▶ [PROBLEM REQUIREMENTS] Retype the complete listing exactly as it appears.

▶ [INFORMATION]
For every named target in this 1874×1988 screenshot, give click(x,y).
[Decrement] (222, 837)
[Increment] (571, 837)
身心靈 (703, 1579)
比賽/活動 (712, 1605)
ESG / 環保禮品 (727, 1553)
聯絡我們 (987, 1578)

▶ [OUTPUT FOR THIS EXERCISE]
For every named target in this 1874×1988 screenshot, give click(x,y).
[Decrement] (222, 837)
[Increment] (571, 837)
身心靈 (703, 1579)
比賽/活動 (712, 1605)
ESG / 環保禮品 (727, 1553)
聯絡我們 (987, 1578)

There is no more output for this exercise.